Lectionary Musings from the Church Anew Blog: September 7 and 14
Each week, we’ll offer a curated selection of blog posts that speak to the upcoming lectionary texts to help spark your imagination and serve as a thought partner for you. We hope these musings meet you right where you are with a fresh, bold, and faithful witness.
September 7, 2025
Semicontinuous: Jeremiah 18:1-11
Walter Brueggemann, “A Preacher’s Dilemma: Verse 12?”
But of course, the hard part of all of this is the extent to which Christian preaching should sound “judgment” upon a society that is willfully arraigned against God’s will for mercy, justice, and peace. Such declaration of divine judgment needs to be done reluctantly and soberly, so that it is not simply the anger of the preacher. But such truth-telling is essential to our honest rendering of our world before God. Without such an utterance the church may become “the happiest place in town” that simply colludes in the denial that permeates society. Soon or late the congregation must face the reality that our socio-political economic life is a contradiction of the purposes of God.

◇ ◇ ◇ ◇ ◇

Can you continue the lectionary musings post from its final sentence?

Information shown
◇ ◇ ◇ ◇ ◇

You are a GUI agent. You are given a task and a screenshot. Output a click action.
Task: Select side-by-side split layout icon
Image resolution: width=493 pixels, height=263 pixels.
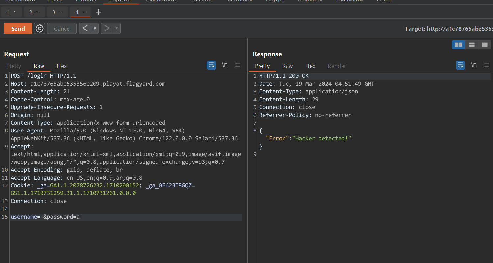coord(458,45)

◇ ◇ ◇ ◇ ◇

Task result
Walter Brueggemann, “Unshakeable Systems?!?”
Our pastor, on that Sunday, let this tormented reasoning of Jeremiah make contact with the systemic racism in our society. One might indeed judge that systemic racism is an “unshakeable system” among us that evokes divine judgment. But the prophet allows that such divine judgment might not pertain if the community “turns” from its racism. Conversely, if God does good to a society, but it persists in racism, then that positive divine resolve will be altered into devastating judgment.
[Editor’s note: There were plenty of worries in congregational ministry keeping me up at night, but preaching in front of Walter Brueggemann, Sunday after Sunday, was thankfully never one of them!]
Paired: Deuteronomy 30:15-20
Walter Brueggemann, “Destiny Not Fate”
In the covenantal-prophetic-apostolic tradition, ministry is the process of permitting members of the body to accept agency for themselves and for their neighbors. In that world, there is no cause — and no excuse! — for abdication or resignation. In the world of the gospel, we are not fated like “Medes and Persians.” We are, rather, as the beloved of God, destined toward wellbeing. We need only choose that wellbeing in active, daring, wise ways. That is how we may live and prosper in our present “land of promise” (see Deuteronomy 30:20).
Walter Brueggemann, “Two Farmers… Two Ways”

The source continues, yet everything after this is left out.